◆ WORK TO COMPLETE:
After reading the entries below, report how many lines have the string "computer" in them, giving the number alone.
== Segment start ==
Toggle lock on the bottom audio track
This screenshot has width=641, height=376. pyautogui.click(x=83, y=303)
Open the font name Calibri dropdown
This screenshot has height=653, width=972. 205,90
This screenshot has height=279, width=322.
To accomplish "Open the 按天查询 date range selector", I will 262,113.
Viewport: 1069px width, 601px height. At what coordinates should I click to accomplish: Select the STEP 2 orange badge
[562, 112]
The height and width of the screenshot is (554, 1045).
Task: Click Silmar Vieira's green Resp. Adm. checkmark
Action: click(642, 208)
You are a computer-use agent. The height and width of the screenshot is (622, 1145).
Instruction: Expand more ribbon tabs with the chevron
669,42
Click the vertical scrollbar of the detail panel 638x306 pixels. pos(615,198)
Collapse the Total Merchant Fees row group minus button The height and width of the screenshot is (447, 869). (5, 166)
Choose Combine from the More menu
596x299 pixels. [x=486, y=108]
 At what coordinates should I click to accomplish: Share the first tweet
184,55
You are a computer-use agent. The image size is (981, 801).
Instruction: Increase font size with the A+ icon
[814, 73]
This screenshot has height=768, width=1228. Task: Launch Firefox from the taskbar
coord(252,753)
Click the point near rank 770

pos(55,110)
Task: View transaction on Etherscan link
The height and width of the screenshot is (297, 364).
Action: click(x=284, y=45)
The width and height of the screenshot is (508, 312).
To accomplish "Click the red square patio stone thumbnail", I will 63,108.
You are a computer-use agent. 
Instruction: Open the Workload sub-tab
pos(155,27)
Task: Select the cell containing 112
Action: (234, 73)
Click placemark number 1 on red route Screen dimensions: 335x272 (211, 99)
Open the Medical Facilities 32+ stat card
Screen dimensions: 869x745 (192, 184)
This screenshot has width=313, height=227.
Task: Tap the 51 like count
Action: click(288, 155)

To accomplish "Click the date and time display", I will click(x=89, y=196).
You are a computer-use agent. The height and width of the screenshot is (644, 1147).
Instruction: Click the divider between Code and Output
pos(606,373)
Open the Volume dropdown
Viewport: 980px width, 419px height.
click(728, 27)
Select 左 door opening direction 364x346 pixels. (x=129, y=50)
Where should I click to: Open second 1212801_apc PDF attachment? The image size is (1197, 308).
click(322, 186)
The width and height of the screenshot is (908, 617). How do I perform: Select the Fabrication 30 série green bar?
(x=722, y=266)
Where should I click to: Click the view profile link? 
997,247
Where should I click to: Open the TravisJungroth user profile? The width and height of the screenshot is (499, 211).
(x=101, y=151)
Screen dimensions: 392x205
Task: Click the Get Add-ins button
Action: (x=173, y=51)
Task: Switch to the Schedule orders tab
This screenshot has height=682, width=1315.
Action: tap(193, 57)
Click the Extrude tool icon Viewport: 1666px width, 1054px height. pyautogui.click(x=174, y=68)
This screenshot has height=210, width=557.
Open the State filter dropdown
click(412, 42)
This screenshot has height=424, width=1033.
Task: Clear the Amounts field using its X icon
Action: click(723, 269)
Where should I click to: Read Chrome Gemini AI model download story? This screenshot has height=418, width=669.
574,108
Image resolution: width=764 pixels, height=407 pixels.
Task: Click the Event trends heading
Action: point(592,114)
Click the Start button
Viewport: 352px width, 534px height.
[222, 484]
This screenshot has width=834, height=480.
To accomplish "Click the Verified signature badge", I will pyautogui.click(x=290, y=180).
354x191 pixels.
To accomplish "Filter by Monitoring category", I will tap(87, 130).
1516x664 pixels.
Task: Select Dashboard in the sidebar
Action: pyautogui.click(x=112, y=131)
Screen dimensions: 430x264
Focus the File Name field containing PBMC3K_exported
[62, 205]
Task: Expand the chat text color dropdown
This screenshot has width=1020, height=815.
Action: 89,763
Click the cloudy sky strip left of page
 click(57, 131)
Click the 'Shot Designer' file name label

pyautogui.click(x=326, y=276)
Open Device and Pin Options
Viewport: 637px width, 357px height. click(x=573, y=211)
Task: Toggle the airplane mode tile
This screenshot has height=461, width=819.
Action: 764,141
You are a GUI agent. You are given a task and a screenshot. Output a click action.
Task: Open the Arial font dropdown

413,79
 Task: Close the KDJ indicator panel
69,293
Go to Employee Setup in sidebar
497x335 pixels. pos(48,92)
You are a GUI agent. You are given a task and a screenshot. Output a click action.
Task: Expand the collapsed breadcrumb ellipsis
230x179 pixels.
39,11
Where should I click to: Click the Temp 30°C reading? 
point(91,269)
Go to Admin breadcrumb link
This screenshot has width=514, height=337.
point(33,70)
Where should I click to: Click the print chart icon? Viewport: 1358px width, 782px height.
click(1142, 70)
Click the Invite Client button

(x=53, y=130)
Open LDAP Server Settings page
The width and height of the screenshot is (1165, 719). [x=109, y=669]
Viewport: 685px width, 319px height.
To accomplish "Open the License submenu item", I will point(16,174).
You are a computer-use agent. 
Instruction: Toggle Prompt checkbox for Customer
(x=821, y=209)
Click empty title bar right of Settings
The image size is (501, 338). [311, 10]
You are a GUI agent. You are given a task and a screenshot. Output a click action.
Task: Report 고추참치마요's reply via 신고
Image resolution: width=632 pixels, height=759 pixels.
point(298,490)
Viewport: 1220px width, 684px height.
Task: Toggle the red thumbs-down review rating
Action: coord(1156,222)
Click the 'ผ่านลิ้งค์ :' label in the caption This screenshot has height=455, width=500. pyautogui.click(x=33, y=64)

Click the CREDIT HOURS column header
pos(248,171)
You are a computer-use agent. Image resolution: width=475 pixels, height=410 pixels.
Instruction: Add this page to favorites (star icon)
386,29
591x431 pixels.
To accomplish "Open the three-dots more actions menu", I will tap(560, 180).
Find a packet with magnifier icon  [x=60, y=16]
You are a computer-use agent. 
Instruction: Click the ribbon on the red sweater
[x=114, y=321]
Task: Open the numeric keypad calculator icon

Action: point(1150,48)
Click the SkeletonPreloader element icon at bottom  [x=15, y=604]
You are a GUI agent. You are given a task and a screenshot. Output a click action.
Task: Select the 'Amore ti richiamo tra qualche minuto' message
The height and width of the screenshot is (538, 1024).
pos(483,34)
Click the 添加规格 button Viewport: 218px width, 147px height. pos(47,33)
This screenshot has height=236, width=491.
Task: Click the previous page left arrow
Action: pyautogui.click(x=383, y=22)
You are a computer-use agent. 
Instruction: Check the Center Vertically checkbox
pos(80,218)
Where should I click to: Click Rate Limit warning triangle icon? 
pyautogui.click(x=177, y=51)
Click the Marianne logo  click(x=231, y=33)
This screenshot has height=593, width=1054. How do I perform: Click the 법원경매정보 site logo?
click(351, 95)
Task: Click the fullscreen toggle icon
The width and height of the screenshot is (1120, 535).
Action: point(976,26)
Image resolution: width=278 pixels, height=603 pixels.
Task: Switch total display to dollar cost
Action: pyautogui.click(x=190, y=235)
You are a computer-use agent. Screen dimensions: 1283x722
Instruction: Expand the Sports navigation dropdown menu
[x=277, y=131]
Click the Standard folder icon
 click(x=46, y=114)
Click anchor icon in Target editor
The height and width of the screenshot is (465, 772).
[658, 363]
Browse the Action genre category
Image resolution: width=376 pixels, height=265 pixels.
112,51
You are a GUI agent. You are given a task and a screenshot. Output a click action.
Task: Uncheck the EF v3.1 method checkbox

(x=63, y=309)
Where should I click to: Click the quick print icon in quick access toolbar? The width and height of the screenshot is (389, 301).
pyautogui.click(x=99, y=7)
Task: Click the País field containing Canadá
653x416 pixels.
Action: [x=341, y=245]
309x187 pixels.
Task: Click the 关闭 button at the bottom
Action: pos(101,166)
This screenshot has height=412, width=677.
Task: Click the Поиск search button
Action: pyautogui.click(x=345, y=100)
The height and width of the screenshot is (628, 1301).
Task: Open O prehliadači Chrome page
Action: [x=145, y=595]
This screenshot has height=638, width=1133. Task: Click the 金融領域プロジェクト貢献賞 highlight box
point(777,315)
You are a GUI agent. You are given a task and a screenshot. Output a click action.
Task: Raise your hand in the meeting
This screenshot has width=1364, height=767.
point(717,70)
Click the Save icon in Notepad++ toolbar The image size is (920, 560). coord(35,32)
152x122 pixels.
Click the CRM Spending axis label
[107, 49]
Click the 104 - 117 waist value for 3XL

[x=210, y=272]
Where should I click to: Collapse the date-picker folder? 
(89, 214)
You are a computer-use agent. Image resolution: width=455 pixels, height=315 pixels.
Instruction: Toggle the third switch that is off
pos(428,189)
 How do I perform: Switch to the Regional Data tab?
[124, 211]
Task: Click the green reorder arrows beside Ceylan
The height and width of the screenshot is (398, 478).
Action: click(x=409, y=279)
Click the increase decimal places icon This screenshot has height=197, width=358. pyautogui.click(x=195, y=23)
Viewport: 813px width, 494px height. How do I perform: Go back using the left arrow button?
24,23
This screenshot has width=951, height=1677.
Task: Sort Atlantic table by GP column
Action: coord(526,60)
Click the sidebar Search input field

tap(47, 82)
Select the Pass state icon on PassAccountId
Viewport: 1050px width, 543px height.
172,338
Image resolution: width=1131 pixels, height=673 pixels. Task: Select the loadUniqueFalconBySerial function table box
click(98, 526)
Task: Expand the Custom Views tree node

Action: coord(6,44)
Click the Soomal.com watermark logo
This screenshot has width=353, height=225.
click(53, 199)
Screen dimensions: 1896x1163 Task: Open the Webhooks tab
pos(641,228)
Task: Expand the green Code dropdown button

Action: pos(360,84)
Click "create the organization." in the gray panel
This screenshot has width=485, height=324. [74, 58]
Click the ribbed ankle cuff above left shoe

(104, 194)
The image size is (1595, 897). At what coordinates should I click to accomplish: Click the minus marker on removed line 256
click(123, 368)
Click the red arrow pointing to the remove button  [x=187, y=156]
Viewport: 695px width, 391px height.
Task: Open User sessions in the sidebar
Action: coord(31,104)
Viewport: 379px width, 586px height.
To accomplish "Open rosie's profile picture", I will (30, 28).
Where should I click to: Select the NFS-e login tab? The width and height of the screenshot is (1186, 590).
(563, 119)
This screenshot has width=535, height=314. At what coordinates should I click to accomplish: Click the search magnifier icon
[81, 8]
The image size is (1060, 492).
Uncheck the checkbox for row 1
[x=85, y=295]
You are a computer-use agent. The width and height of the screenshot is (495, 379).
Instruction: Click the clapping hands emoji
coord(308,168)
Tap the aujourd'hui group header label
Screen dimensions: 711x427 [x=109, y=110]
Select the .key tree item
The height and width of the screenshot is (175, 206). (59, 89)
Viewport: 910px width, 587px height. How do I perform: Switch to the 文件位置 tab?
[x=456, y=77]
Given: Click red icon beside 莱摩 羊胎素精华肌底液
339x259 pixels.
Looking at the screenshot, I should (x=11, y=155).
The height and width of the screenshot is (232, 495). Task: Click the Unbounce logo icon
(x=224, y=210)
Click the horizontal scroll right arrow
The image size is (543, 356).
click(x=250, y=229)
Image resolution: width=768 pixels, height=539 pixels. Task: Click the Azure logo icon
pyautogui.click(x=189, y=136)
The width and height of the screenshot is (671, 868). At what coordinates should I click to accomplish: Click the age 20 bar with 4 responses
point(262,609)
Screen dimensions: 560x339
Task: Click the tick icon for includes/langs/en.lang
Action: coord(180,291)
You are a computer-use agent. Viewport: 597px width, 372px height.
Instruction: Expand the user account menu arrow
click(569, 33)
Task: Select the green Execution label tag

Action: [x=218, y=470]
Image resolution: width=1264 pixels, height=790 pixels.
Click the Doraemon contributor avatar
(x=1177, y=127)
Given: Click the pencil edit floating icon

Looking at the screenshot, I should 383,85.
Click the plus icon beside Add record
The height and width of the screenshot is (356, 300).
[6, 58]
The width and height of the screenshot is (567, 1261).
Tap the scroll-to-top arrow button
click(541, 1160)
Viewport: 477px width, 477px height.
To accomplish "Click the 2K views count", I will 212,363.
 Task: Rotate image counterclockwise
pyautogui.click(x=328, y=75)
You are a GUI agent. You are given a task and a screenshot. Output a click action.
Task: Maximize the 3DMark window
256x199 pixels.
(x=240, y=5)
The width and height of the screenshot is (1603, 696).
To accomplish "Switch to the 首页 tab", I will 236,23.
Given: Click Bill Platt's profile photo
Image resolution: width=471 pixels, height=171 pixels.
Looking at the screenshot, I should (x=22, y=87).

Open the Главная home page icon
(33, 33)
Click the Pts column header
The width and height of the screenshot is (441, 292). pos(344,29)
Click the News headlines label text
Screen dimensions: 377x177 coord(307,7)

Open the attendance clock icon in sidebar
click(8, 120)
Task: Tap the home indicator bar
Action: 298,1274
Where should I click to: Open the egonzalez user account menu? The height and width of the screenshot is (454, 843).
== Segment end ==
◆ SOLVED PROBLEM:
12